▶ [Given request]
Please transcribe the following rows line for line, changing nothing.

▶ [Data for this exercise]
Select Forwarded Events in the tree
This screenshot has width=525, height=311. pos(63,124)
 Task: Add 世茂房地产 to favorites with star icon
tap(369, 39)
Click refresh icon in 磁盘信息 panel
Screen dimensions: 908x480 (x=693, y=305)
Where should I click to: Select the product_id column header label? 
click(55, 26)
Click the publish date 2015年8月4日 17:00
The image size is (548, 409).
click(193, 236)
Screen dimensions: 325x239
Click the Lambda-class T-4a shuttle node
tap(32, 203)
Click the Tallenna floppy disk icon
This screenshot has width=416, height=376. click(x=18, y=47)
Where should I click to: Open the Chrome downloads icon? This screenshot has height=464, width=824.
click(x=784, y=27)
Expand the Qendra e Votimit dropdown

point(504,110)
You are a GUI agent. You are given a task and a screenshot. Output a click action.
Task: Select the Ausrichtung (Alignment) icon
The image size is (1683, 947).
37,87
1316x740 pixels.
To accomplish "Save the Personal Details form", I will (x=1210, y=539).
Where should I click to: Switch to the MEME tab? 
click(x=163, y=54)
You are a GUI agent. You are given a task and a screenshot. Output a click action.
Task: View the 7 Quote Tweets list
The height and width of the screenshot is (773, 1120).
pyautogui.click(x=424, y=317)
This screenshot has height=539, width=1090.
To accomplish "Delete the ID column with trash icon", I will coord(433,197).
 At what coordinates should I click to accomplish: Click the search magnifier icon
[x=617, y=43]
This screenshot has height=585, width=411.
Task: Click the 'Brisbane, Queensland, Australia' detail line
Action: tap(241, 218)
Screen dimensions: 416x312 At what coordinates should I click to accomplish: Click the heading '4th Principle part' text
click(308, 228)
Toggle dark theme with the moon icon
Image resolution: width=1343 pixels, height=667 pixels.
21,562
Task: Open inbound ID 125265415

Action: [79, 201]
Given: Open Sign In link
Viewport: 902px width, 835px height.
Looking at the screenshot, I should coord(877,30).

▶ [Solved exercise]
Select Forwarded Events in the tree
This screenshot has width=525, height=311. pos(63,124)
 Task: Add 世茂房地产 to favorites with star icon
tap(369, 39)
Click refresh icon in 磁盘信息 panel
Screen dimensions: 908x480 (x=693, y=305)
Where should I click to: Select the product_id column header label? 
click(55, 26)
Click the publish date 2015年8月4日 17:00
The image size is (548, 409).
click(193, 236)
Screen dimensions: 325x239
Click the Lambda-class T-4a shuttle node
tap(32, 203)
Click the Tallenna floppy disk icon
This screenshot has width=416, height=376. click(x=18, y=47)
Where should I click to: Open the Chrome downloads icon? This screenshot has height=464, width=824.
click(x=784, y=27)
Expand the Qendra e Votimit dropdown

point(504,110)
You are a GUI agent. You are given a task and a screenshot. Output a click action.
Task: Select the Ausrichtung (Alignment) icon
The image size is (1683, 947).
37,87
1316x740 pixels.
To accomplish "Save the Personal Details form", I will (x=1210, y=539).
Where should I click to: Switch to the MEME tab? 
click(x=163, y=54)
You are a GUI agent. You are given a task and a screenshot. Output a click action.
Task: View the 7 Quote Tweets list
The height and width of the screenshot is (773, 1120).
pyautogui.click(x=424, y=317)
This screenshot has height=539, width=1090.
To accomplish "Delete the ID column with trash icon", I will coord(433,197).
 At what coordinates should I click to accomplish: Click the search magnifier icon
[x=617, y=43]
This screenshot has height=585, width=411.
Task: Click the 'Brisbane, Queensland, Australia' detail line
Action: tap(241, 218)
Screen dimensions: 416x312 At what coordinates should I click to accomplish: Click the heading '4th Principle part' text
click(308, 228)
Toggle dark theme with the moon icon
Image resolution: width=1343 pixels, height=667 pixels.
21,562
Task: Open inbound ID 125265415

Action: [79, 201]
Given: Open Sign In link
Viewport: 902px width, 835px height.
Looking at the screenshot, I should coord(877,30).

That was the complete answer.